* [What you are asked to do] Reproduce the listing below, swapping each occurrence of "Where should I click to" for "Where do I click to" and leaving everything else unchanged.

* [Data for processing]
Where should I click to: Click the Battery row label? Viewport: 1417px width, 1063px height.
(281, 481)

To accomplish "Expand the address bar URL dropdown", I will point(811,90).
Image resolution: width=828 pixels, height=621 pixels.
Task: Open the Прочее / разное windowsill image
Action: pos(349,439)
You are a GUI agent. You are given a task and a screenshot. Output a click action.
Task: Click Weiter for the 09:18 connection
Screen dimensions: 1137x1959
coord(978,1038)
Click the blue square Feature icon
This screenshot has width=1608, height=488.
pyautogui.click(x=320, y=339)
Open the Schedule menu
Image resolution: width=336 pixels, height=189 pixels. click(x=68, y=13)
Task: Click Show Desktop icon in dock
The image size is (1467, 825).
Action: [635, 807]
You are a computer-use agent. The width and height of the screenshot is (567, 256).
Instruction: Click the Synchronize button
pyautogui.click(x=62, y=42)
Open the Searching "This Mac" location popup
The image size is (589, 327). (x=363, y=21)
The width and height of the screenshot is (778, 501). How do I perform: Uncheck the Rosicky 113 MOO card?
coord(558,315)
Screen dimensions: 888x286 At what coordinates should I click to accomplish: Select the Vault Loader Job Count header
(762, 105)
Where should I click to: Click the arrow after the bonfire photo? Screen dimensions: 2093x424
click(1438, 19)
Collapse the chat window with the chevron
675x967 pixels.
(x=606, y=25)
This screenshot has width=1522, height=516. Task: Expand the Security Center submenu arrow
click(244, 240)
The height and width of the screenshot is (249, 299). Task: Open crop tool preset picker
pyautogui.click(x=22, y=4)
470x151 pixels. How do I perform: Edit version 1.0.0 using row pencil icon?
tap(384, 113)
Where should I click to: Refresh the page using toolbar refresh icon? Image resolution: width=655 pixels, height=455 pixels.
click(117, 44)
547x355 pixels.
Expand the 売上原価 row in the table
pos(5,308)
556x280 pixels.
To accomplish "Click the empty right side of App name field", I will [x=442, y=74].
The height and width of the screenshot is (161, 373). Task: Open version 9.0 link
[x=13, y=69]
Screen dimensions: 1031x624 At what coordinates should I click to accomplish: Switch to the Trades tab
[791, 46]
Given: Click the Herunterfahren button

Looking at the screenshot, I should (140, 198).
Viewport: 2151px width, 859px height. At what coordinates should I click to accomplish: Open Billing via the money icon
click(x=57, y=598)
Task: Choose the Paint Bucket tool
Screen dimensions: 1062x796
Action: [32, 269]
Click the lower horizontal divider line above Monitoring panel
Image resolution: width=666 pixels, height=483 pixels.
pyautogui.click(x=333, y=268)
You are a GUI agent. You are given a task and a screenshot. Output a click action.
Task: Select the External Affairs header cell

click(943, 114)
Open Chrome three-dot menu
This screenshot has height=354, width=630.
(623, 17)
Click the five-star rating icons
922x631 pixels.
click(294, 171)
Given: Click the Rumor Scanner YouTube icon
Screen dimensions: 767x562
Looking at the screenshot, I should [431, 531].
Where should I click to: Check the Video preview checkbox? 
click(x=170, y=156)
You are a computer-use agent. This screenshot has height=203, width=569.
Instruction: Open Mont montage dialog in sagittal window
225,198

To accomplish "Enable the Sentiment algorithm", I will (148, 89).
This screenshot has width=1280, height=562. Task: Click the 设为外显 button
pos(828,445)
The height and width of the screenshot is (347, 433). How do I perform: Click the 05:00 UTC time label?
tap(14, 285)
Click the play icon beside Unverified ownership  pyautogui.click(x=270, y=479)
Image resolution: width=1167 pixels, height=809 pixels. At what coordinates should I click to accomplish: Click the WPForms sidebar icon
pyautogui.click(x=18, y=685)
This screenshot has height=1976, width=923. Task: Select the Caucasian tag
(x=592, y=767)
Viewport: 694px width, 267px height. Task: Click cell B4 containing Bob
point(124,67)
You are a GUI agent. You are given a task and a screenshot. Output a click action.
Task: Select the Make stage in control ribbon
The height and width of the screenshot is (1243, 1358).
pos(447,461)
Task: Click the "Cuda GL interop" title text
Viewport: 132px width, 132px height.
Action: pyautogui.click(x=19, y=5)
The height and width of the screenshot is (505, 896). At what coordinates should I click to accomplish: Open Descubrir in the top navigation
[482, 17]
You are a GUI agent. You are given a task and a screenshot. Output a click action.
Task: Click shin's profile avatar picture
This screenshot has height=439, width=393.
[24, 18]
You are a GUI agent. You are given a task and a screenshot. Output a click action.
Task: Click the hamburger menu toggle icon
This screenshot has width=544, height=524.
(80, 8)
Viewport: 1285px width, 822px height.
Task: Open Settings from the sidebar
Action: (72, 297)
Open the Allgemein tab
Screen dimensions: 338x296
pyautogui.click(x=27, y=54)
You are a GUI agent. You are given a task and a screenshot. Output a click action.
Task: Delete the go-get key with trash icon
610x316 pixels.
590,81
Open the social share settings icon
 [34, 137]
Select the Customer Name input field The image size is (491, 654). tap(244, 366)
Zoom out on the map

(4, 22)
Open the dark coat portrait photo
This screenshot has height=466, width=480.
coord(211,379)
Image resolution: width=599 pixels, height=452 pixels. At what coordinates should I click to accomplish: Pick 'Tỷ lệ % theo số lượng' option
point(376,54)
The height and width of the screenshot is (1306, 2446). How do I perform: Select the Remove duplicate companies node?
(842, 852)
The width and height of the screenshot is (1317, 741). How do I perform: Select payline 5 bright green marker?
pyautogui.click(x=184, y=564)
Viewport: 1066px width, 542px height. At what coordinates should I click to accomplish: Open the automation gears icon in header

* [The output]
Where do I click to: Click the Battery row label? Viewport: 1417px width, 1063px height.
(281, 481)

To accomplish "Expand the address bar URL dropdown", I will point(811,90).
Image resolution: width=828 pixels, height=621 pixels.
Task: Open the Прочее / разное windowsill image
Action: pos(349,439)
You are a GUI agent. You are given a task and a screenshot. Output a click action.
Task: Click Weiter for the 09:18 connection
Screen dimensions: 1137x1959
coord(978,1038)
Click the blue square Feature icon
This screenshot has width=1608, height=488.
pyautogui.click(x=320, y=339)
Open the Schedule menu
Image resolution: width=336 pixels, height=189 pixels. click(x=68, y=13)
Task: Click Show Desktop icon in dock
The image size is (1467, 825).
Action: [635, 807]
You are a computer-use agent. The width and height of the screenshot is (567, 256).
Instruction: Click the Synchronize button
pyautogui.click(x=62, y=42)
Open the Searching "This Mac" location popup
The image size is (589, 327). (x=363, y=21)
The width and height of the screenshot is (778, 501). How do I perform: Uncheck the Rosicky 113 MOO card?
coord(558,315)
Screen dimensions: 888x286 At what coordinates should I click to accomplish: Select the Vault Loader Job Count header
(762, 105)
Where do I click to: Click the arrow after the bonfire photo? Screen dimensions: 2093x424
click(1438, 19)
Collapse the chat window with the chevron
675x967 pixels.
(x=606, y=25)
This screenshot has width=1522, height=516. Task: Expand the Security Center submenu arrow
click(244, 240)
The height and width of the screenshot is (249, 299). Task: Open crop tool preset picker
pyautogui.click(x=22, y=4)
470x151 pixels. How do I perform: Edit version 1.0.0 using row pencil icon?
tap(384, 113)
Where do I click to: Refresh the page using toolbar refresh icon? Image resolution: width=655 pixels, height=455 pixels.
click(117, 44)
547x355 pixels.
Expand the 売上原価 row in the table
pos(5,308)
556x280 pixels.
To accomplish "Click the empty right side of App name field", I will [x=442, y=74].
The height and width of the screenshot is (161, 373). Task: Open version 9.0 link
[x=13, y=69]
Screen dimensions: 1031x624 At what coordinates should I click to accomplish: Switch to the Trades tab
[791, 46]
Given: Click the Herunterfahren button

Looking at the screenshot, I should (140, 198).
Viewport: 2151px width, 859px height. At what coordinates should I click to accomplish: Open Billing via the money icon
click(x=57, y=598)
Task: Choose the Paint Bucket tool
Screen dimensions: 1062x796
Action: [32, 269]
Click the lower horizontal divider line above Monitoring panel
Image resolution: width=666 pixels, height=483 pixels.
pyautogui.click(x=333, y=268)
You are a GUI agent. You are given a task and a screenshot. Output a click action.
Task: Select the External Affairs header cell

click(943, 114)
Open Chrome three-dot menu
This screenshot has height=354, width=630.
(623, 17)
Click the five-star rating icons
922x631 pixels.
click(294, 171)
Given: Click the Rumor Scanner YouTube icon
Screen dimensions: 767x562
Looking at the screenshot, I should [431, 531].
Where do I click to: Check the Video preview checkbox? 
click(x=170, y=156)
You are a computer-use agent. This screenshot has height=203, width=569.
Instruction: Open Mont montage dialog in sagittal window
225,198

To accomplish "Enable the Sentiment algorithm", I will (148, 89).
This screenshot has width=1280, height=562. Task: Click the 设为外显 button
pos(828,445)
The height and width of the screenshot is (347, 433). How do I perform: Click the 05:00 UTC time label?
tap(14, 285)
Click the play icon beside Unverified ownership  pyautogui.click(x=270, y=479)
Image resolution: width=1167 pixels, height=809 pixels. At what coordinates should I click to accomplish: Click the WPForms sidebar icon
pyautogui.click(x=18, y=685)
This screenshot has height=1976, width=923. Task: Select the Caucasian tag
(x=592, y=767)
Viewport: 694px width, 267px height. Task: Click cell B4 containing Bob
point(124,67)
You are a GUI agent. You are given a task and a screenshot. Output a click action.
Task: Select the Make stage in control ribbon
The height and width of the screenshot is (1243, 1358).
pos(447,461)
Task: Click the "Cuda GL interop" title text
Viewport: 132px width, 132px height.
Action: pyautogui.click(x=19, y=5)
The height and width of the screenshot is (505, 896). At what coordinates should I click to accomplish: Open Descubrir in the top navigation
[482, 17]
You are a GUI agent. You are given a task and a screenshot. Output a click action.
Task: Click shin's profile avatar picture
This screenshot has height=439, width=393.
[24, 18]
You are a GUI agent. You are given a task and a screenshot. Output a click action.
Task: Click the hamburger menu toggle icon
This screenshot has width=544, height=524.
(80, 8)
Viewport: 1285px width, 822px height.
Task: Open Settings from the sidebar
Action: (72, 297)
Open the Allgemein tab
Screen dimensions: 338x296
pyautogui.click(x=27, y=54)
You are a GUI agent. You are given a task and a screenshot. Output a click action.
Task: Delete the go-get key with trash icon
610x316 pixels.
590,81
Open the social share settings icon
 [34, 137]
Select the Customer Name input field The image size is (491, 654). tap(244, 366)
Zoom out on the map

(4, 22)
Open the dark coat portrait photo
This screenshot has height=466, width=480.
coord(211,379)
Image resolution: width=599 pixels, height=452 pixels. At what coordinates should I click to accomplish: Pick 'Tỷ lệ % theo số lượng' option
point(376,54)
The height and width of the screenshot is (1306, 2446). How do I perform: Select the Remove duplicate companies node?
(842, 852)
The width and height of the screenshot is (1317, 741). How do I perform: Select payline 5 bright green marker?
pyautogui.click(x=184, y=564)
Viewport: 1066px width, 542px height. At what coordinates should I click to accomplish: Open the automation gears icon in header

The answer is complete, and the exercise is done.